## What you have to do
From the line containing "Click the magnifying glass search icon" down to the final line of the entries below, quote every line verbatim. Exclude pictures.

## Provided records

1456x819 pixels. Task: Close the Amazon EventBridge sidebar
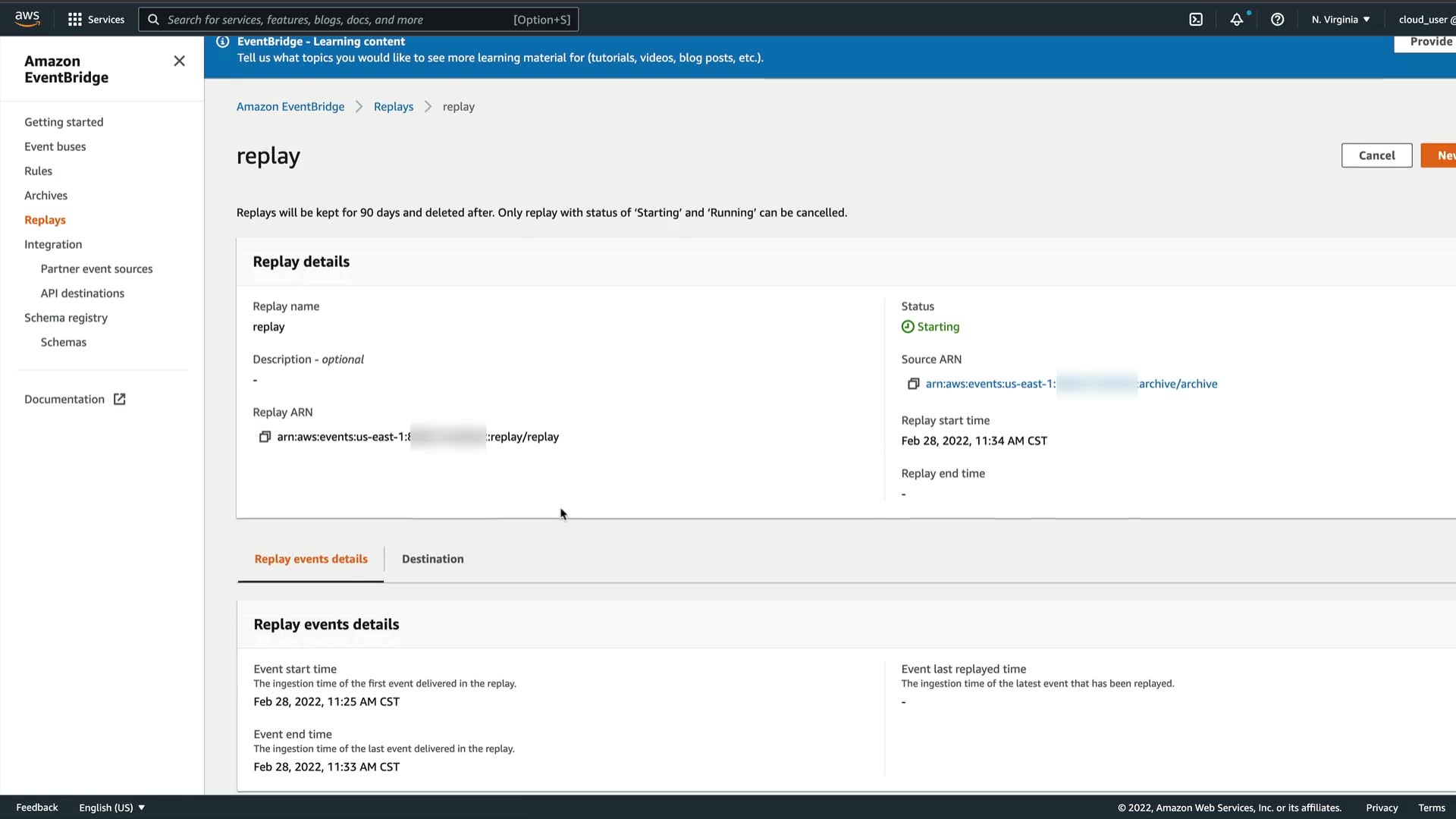coord(179,61)
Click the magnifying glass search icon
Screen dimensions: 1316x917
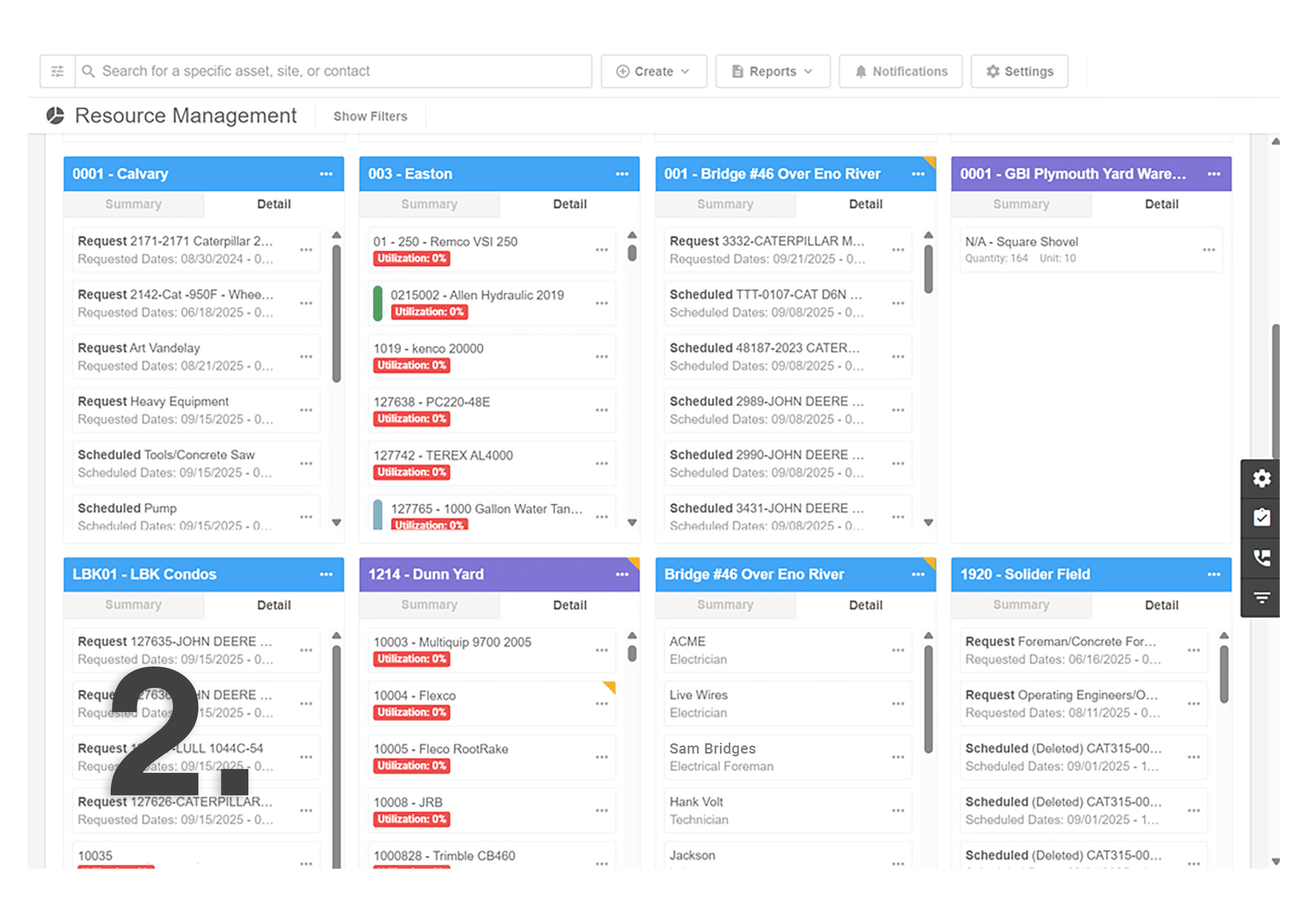pyautogui.click(x=89, y=71)
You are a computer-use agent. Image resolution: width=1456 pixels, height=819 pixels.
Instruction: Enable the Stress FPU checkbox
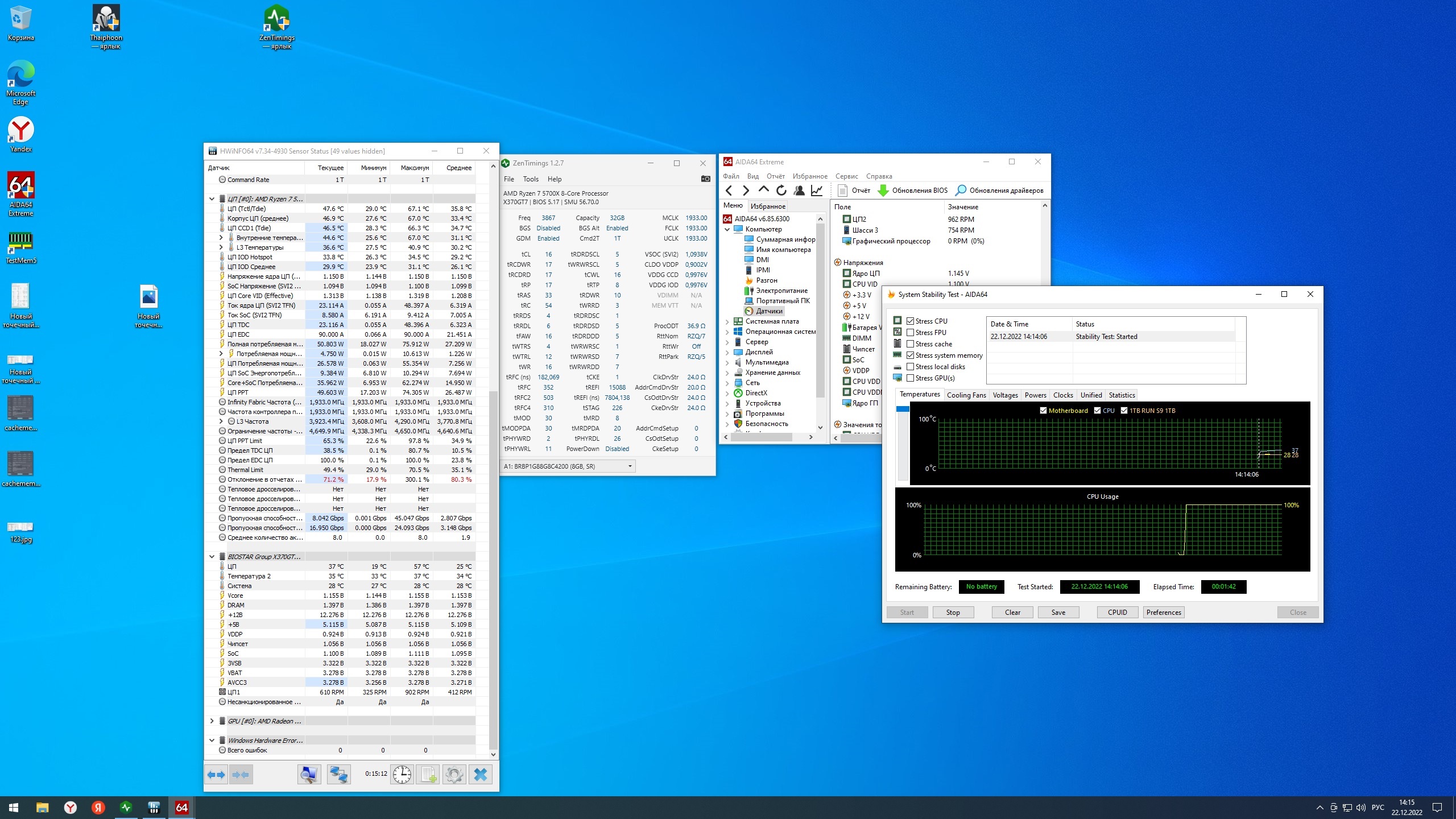point(911,333)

## Answer box
Click the magnifying glass search icon
Screen dimensions: 1316x917
pyautogui.click(x=89, y=71)
You are a computer-use agent. Image resolution: width=1456 pixels, height=819 pixels.
Instruction: Enable the Stress FPU checkbox
point(911,333)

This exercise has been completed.